Data records:
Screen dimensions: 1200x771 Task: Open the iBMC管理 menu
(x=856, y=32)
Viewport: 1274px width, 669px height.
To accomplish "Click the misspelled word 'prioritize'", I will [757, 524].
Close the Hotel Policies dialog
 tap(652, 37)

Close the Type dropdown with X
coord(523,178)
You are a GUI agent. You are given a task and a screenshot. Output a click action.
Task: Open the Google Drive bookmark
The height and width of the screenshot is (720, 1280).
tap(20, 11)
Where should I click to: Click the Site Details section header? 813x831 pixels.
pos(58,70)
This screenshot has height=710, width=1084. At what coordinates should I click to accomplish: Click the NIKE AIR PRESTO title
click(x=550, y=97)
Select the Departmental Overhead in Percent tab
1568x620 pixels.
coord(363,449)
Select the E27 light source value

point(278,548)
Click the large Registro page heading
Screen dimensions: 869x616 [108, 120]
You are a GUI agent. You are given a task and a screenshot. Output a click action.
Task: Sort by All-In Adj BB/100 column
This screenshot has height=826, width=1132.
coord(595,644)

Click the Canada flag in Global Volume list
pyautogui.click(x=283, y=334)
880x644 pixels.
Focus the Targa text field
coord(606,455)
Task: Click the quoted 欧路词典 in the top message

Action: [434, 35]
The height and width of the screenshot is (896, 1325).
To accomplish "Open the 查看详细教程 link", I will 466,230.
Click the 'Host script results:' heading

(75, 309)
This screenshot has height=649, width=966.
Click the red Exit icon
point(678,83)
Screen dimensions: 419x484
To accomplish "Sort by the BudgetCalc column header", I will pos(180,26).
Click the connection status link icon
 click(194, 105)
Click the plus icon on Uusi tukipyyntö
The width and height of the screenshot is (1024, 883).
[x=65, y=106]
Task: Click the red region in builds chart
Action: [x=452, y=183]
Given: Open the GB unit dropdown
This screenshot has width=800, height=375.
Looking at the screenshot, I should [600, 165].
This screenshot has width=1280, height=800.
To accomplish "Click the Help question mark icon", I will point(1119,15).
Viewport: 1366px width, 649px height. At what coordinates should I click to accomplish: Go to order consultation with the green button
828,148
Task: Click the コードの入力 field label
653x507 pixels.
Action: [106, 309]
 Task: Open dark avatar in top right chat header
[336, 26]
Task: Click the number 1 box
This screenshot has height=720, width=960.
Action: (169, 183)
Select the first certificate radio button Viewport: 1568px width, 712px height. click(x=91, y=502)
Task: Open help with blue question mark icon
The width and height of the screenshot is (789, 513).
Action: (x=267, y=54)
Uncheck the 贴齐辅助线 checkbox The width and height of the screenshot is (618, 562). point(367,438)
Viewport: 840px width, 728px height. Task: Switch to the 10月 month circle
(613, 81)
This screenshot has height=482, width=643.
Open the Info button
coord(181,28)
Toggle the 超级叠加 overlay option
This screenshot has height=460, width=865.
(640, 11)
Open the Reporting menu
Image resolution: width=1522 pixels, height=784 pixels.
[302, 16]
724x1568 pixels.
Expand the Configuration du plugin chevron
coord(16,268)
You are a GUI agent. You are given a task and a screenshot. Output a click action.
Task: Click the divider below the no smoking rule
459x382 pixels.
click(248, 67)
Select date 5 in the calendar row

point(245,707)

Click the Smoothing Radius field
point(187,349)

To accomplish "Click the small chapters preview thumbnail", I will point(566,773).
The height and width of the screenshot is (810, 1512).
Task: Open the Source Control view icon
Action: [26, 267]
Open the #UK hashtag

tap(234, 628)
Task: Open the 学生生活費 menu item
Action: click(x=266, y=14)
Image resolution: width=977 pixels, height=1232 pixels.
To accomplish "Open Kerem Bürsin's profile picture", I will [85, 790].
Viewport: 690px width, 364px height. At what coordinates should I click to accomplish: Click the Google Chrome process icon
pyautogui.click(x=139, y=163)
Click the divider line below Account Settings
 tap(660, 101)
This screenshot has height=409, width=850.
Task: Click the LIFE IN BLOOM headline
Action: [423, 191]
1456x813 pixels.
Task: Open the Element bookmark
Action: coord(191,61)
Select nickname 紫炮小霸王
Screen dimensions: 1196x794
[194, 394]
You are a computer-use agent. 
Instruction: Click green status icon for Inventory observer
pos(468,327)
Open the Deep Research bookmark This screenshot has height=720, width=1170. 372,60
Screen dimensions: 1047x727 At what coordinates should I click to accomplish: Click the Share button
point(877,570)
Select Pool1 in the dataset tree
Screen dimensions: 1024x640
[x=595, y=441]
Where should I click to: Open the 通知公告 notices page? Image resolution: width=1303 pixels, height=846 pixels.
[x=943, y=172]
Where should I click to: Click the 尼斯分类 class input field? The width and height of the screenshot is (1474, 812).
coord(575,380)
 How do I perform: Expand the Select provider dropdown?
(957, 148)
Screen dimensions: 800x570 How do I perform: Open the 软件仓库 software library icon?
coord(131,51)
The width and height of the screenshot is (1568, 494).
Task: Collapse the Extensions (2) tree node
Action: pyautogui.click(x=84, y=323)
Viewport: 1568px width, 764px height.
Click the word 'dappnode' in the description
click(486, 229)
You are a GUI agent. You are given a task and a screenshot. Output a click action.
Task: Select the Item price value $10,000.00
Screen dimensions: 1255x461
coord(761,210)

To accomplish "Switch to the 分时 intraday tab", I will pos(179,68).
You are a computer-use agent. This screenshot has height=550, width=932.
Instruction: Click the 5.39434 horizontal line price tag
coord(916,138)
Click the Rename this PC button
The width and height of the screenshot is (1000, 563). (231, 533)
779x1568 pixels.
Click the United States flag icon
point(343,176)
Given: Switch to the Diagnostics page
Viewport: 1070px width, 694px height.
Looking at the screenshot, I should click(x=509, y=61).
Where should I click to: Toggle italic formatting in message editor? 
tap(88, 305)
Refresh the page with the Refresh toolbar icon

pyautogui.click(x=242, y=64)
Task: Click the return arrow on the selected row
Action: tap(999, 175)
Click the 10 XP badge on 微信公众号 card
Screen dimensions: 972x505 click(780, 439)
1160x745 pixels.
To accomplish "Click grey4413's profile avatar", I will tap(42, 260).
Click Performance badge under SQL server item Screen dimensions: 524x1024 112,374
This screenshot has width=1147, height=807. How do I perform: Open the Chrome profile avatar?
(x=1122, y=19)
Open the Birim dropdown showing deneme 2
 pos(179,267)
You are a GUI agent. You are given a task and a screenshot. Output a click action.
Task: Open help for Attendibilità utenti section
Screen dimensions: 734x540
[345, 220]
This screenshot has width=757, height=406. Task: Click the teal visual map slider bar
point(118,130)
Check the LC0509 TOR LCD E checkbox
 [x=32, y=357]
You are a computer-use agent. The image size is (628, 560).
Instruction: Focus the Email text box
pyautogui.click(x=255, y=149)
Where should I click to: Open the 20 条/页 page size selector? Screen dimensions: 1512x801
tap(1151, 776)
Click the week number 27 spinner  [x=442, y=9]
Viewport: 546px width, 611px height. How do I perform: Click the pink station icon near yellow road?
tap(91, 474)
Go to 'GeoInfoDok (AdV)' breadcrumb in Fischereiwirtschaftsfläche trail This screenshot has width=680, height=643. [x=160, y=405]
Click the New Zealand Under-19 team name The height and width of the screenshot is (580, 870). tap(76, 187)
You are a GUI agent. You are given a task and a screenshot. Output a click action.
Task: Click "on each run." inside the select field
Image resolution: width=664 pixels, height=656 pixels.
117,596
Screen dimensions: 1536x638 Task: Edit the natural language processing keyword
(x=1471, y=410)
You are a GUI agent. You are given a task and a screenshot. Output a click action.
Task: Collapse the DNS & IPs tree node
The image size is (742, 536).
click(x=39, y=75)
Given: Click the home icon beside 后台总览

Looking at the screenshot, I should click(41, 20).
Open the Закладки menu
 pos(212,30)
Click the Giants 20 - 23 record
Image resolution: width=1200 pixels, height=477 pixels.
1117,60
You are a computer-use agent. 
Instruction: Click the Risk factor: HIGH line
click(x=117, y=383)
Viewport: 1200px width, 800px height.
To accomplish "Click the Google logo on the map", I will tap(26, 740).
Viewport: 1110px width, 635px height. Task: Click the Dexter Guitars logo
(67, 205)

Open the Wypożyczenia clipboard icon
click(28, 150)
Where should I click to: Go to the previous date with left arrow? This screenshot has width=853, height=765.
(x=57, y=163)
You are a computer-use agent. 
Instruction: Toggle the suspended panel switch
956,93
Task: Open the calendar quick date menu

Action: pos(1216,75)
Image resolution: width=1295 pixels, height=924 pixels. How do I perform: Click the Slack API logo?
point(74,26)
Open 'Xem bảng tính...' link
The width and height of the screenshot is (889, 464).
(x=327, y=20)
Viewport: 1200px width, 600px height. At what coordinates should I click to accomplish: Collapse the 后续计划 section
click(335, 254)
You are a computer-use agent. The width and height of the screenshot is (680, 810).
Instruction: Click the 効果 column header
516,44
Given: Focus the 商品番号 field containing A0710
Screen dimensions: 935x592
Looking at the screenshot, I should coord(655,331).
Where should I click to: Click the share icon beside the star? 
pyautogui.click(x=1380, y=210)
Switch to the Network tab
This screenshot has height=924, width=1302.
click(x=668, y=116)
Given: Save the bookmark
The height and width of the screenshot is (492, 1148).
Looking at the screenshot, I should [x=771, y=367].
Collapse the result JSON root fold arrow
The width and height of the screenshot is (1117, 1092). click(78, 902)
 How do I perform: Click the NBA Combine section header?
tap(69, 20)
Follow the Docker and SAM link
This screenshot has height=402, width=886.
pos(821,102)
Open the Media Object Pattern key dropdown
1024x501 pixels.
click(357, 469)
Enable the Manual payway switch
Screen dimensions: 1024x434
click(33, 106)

Exercise brief: If the string "Sort" appears in a line of the entries, report the line.

Response area:
Task: Sort by All-In Adj BB/100 column
To accomplish "Sort by the BudgetCalc column header", I will pos(180,26).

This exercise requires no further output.